Johannesburg, 16 May 2008

Nintendo pays $21m in Wii patent trial

Nintendo, the world's biggest maker of handheld game machines, was told by a federal jury to pay $21 million to a Texas company for infringing a patent used in the Wii and GameCube systems, reports Bloomberg.com.

The jury in Lufkin, Texas, awarded the money to closely held Anascape, which sued Nintendo in 2006. Anascape founder Brad Armstrong claimed Wii and GameCube used his invention, patented in 2005, related to ways to make game controllers.

Nintendo, based in Kyoto, Japan, said last month it expects to sell 25 million Wii players this year. US retailers sold 721 000 Wii consoles in March and the game system is sold out at some stores, according to market researcher NPD Group. Nintendo said it did not use Anascape's technology and challenged the patent's validity.

Facebook blocks Google's Friend Connect

The industry momentum for portability brotherhood hit a bump yesterday when Facebook blocked Google's Friend Connect service from accessing Facebook members' data, reports ITWorld.

Friend Connect violates Facebook's terms of service because it "redistributes user information from Facebook to other developers without users' knowledge", Facebook official Charlie Cheever wrote on the company's blog for developers.

"Just as we've been forced to do for other applications that redistribute data in a way users might not expect or understand, we've had to suspend Friend Connect's access to Facebook user information until it comes into ," Cheever wrote.

Woman charged in 'cyber-bully' case

A Missouri woman, whose online taunting was blamed in the 2006 suicide of her 13-year-old neighbour, now faces criminal charges, says ITWorld.

A grand jury yesterday handed up an indictment charging Lori Drew, 49, of O'Fallon, Missouri, with one count of conspiracy and three counts of unauthorised computer access. A federal grand jury in California heard the case because that is where MySpace, the Web site where the taunting occurred, is located.

Drew faces a maximum of five years in prison on each of the counts.

IBM unveils Roadrunner supercomputer

IBM's Roadrunner supercomputer will rely on speed and quick thinking, to keep ahead of its competition.
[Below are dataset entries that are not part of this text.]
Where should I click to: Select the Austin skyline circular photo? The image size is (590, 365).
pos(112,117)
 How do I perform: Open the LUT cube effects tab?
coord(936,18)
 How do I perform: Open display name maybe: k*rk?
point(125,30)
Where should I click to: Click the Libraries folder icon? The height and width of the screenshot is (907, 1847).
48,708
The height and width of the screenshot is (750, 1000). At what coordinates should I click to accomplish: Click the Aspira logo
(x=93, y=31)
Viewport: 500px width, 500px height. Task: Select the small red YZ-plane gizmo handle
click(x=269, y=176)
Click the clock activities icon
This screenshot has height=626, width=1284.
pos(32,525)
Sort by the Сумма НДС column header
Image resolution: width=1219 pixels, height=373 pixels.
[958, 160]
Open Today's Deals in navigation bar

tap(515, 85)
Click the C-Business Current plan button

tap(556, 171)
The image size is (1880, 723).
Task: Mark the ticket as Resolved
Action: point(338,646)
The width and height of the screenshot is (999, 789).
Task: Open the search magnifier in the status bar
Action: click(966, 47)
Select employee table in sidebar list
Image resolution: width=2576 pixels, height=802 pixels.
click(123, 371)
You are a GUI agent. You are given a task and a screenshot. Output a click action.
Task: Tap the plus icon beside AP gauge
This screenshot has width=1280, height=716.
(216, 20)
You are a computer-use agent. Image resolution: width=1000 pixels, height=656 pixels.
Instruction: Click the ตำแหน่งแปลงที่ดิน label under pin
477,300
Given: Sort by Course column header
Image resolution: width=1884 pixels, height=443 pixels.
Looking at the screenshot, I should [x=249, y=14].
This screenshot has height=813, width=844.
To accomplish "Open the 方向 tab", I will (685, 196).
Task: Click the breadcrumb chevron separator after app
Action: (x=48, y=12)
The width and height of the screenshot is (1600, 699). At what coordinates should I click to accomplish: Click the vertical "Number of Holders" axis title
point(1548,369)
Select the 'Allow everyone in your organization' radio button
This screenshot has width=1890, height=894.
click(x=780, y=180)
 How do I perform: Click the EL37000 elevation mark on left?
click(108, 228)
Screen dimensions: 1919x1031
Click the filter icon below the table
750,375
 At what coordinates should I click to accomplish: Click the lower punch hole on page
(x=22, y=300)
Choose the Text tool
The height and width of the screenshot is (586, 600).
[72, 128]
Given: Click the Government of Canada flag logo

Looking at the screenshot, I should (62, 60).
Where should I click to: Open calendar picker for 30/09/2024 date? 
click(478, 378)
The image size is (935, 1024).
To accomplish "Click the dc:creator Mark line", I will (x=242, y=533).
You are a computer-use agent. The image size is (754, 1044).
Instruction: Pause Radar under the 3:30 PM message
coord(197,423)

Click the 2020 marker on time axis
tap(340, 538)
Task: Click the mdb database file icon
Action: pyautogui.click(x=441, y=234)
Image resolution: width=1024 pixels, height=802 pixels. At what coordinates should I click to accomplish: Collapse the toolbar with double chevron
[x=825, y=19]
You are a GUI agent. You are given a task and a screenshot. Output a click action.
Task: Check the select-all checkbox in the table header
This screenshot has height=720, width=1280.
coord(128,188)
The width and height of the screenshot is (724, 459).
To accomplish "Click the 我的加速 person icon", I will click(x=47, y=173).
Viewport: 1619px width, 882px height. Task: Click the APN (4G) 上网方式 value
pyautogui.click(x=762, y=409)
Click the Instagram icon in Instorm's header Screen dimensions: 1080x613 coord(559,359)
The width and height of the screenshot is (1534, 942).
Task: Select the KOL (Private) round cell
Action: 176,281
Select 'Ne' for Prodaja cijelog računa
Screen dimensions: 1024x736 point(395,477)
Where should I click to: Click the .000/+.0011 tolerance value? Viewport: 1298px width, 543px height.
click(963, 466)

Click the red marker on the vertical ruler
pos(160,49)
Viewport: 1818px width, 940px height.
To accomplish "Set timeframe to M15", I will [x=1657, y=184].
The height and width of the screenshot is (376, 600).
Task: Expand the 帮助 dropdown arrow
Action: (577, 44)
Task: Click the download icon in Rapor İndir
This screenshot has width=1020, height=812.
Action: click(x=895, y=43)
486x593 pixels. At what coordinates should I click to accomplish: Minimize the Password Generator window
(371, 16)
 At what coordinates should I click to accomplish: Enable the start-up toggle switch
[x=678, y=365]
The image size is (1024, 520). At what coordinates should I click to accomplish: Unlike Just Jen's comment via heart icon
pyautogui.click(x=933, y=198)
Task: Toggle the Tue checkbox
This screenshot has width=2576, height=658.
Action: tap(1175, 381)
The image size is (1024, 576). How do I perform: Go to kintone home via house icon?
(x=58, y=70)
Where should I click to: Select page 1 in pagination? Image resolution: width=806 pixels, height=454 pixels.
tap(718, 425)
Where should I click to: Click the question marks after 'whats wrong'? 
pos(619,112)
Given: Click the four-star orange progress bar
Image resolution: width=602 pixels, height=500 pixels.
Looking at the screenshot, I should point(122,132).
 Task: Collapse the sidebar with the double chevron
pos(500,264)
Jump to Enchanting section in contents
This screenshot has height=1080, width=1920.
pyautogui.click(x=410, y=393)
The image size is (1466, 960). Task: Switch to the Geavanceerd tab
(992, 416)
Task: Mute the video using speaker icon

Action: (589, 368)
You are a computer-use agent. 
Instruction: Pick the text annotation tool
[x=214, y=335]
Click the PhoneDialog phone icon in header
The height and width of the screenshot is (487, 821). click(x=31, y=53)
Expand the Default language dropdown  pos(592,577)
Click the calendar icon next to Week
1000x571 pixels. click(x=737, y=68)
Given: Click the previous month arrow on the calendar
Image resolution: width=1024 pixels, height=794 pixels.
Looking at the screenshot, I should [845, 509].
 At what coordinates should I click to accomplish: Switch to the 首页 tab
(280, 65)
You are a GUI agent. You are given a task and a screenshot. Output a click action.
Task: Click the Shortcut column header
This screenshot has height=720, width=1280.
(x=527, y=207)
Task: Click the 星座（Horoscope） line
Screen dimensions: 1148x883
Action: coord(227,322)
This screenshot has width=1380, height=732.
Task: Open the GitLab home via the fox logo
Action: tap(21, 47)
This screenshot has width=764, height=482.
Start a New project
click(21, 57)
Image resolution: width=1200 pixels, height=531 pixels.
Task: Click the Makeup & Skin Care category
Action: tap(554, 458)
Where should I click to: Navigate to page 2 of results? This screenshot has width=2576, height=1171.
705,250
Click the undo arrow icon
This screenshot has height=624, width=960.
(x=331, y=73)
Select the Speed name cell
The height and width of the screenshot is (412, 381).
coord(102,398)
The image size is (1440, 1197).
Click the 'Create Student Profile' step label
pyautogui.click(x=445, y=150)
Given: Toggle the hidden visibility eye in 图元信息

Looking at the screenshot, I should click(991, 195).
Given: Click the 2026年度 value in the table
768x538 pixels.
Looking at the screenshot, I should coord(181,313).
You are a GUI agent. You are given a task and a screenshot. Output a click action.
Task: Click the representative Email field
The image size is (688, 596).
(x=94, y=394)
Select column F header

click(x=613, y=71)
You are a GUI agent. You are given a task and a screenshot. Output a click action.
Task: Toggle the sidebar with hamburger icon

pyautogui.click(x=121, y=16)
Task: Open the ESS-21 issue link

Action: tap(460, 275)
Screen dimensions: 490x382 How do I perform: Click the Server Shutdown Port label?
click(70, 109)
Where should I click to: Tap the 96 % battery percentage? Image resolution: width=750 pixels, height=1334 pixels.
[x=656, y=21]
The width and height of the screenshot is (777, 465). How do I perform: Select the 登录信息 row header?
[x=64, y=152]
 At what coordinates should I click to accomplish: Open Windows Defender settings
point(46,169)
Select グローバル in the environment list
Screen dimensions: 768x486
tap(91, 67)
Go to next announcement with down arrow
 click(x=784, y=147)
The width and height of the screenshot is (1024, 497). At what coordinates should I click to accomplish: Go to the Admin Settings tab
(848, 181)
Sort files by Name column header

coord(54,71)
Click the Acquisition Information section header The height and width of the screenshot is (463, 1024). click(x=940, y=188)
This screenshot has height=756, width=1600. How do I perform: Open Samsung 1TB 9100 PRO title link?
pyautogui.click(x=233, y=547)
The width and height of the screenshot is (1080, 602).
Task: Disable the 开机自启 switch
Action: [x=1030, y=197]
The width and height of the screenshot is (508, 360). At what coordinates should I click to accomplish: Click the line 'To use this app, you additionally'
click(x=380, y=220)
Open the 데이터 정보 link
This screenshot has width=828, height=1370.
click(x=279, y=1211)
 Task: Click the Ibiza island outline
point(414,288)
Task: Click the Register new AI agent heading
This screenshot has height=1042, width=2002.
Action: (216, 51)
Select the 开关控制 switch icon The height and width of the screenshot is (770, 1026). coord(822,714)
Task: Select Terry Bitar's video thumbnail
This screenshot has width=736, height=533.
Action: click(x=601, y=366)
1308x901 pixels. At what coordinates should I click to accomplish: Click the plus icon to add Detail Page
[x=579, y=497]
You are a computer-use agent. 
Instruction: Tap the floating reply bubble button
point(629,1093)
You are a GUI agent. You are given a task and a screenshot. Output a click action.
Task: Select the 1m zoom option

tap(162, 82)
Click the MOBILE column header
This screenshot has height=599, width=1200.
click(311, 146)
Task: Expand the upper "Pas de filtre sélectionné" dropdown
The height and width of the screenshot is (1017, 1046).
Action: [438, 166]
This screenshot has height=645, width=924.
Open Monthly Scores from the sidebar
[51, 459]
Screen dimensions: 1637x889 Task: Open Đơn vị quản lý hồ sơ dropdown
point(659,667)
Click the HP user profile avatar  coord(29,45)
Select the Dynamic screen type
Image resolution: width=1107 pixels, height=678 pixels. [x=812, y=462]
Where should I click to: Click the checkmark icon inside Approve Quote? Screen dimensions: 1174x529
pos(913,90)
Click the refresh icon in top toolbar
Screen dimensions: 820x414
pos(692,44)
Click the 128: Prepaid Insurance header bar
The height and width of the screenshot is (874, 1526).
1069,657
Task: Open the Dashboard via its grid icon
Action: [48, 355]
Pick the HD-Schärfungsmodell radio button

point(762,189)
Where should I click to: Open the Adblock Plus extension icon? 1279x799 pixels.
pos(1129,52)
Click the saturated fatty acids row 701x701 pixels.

The massive system is poised to become one of the world's fastest high-performance computers (HPCs), according to IBM officials, says eWeek.

At IBM's facility in upstate New York, engineers are putting the final touches on Roadrunner before it's shipped to the Department of Energy's facility, in Los Alamos, in August. Donald Grice, IBM's chief engineer for the Roadrunner project, said the $100 million machine is likely to offer a sustained performance of one petaflop, one quadrillion calculations per second. This is a goal that several other HPC makers such as Cray, Sun Microsystems and SGI are working toward.

In the past two weeks, SGI and Intel have announced plans to create a supercomputer at Nasa that will break the petaflop mark. Meanwhile, Sun is working toward its own system that will reach the petaflop plateau.